_Exercise data_
____
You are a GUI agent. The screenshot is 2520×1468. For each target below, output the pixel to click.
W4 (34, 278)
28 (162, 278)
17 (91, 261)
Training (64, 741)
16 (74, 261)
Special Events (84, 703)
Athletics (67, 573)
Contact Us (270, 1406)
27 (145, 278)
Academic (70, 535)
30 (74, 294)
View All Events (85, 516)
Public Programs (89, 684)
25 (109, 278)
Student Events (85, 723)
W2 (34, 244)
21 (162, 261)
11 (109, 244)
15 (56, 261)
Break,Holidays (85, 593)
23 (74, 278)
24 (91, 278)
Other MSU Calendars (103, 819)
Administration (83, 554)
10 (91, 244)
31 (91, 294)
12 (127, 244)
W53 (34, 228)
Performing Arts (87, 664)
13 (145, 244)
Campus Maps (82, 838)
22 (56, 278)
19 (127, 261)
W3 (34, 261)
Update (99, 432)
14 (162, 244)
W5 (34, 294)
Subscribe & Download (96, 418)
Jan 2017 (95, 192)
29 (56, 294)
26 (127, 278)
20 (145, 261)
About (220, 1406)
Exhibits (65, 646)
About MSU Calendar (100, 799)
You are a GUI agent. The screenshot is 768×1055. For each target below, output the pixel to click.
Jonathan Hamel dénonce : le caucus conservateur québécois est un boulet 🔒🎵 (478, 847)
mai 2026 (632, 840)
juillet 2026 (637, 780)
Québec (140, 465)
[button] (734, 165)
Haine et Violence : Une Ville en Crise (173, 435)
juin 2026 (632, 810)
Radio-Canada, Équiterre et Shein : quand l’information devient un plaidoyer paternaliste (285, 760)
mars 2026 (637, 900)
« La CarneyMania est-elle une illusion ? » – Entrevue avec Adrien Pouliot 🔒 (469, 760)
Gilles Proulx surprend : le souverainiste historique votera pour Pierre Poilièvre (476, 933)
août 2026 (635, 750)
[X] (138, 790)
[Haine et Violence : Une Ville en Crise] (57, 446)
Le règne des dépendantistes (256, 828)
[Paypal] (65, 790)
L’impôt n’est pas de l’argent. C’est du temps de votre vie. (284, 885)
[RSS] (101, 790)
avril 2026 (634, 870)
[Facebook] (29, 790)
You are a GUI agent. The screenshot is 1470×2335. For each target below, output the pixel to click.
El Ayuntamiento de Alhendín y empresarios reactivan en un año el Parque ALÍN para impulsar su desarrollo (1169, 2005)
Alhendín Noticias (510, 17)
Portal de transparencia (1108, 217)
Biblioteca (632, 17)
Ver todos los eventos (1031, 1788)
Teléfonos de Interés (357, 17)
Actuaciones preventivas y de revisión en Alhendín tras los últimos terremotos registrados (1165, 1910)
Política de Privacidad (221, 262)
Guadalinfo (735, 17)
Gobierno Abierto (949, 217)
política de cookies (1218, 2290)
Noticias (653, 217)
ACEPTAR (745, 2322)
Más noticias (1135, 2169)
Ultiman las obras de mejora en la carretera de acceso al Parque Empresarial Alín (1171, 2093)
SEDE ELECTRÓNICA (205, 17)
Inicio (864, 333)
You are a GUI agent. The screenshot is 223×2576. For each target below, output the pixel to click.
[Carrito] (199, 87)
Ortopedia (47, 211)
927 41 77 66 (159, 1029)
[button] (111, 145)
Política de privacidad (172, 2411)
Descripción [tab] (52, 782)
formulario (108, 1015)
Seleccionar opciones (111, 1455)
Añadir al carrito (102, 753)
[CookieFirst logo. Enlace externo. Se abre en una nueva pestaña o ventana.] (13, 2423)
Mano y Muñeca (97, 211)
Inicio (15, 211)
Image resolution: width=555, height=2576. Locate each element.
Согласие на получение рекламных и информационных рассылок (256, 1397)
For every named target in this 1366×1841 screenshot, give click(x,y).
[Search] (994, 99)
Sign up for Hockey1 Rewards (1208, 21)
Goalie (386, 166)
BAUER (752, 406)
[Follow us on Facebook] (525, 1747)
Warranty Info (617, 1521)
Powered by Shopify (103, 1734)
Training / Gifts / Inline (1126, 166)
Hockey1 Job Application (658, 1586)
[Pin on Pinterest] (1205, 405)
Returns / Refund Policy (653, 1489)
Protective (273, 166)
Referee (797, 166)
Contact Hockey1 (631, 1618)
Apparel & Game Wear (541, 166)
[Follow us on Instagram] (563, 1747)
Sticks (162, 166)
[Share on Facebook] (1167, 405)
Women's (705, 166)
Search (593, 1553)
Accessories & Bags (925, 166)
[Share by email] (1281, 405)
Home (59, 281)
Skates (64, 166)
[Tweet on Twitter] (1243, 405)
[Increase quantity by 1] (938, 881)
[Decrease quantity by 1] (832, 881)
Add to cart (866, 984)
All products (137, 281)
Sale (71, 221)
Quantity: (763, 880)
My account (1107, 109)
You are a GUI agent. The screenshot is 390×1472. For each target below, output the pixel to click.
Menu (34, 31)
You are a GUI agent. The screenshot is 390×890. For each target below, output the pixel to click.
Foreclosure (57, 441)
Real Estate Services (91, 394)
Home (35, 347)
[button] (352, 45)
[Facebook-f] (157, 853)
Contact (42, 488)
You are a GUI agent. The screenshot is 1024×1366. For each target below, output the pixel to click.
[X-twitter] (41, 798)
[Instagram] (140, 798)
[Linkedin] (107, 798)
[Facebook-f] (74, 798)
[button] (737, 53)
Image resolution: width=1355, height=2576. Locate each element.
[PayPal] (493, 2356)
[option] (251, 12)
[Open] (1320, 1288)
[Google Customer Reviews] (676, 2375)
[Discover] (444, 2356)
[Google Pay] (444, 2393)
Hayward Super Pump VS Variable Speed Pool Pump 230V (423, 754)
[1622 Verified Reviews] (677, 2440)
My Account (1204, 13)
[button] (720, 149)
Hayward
____
_Exercise instructions_
Whenever the string "height" occurs in a line of the entries above, copy that line.

_Output of the task_
Image resolution: width=555, height=2576. Locate each element.
Image resolution: width=1355, height=2576. Locate each element.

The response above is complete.